AVAILABLE DATA:
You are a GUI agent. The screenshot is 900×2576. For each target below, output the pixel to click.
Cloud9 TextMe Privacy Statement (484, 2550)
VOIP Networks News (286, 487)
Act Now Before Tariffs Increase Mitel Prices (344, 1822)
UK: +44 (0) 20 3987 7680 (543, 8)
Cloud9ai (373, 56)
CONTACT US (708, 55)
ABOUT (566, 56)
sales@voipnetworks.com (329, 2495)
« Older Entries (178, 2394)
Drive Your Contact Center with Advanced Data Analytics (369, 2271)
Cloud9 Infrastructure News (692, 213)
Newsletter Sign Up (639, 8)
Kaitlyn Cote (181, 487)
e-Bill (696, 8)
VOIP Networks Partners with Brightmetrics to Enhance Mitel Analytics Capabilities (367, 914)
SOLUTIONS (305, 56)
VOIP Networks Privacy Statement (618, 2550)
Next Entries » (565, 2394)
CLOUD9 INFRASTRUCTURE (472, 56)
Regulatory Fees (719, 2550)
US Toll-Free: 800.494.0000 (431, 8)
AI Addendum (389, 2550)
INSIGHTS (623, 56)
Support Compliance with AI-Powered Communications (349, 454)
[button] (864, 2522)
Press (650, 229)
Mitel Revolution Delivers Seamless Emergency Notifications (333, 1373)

==

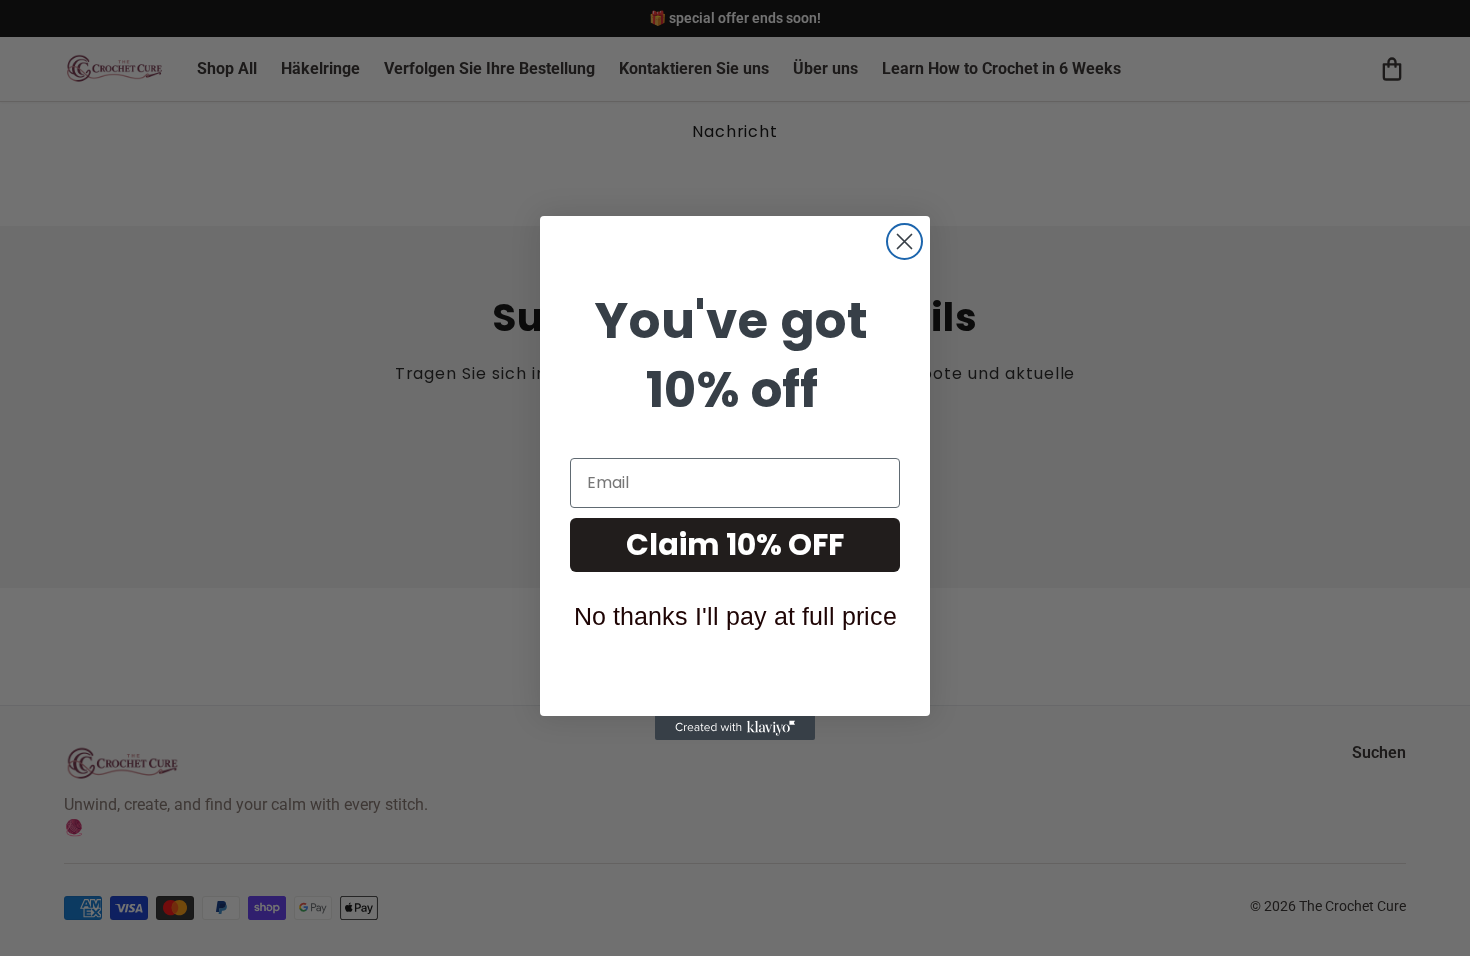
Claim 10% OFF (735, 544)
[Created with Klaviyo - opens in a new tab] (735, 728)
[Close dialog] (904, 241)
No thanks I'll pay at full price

PROMPT: Wherever the string "with" appears in a line of the records above, copy that line.

ANSWER TO THE EXERCISE:
Drive Your Contact Center with Advanced Data Analytics (369, 2271)
VOIP Networks Partners with Brightmetrics to Enhance Mitel Analytics Capabilities (367, 914)
Support Compliance with AI-Powered Communications (349, 454)
[Created with Klaviyo - opens in a new tab] (735, 728)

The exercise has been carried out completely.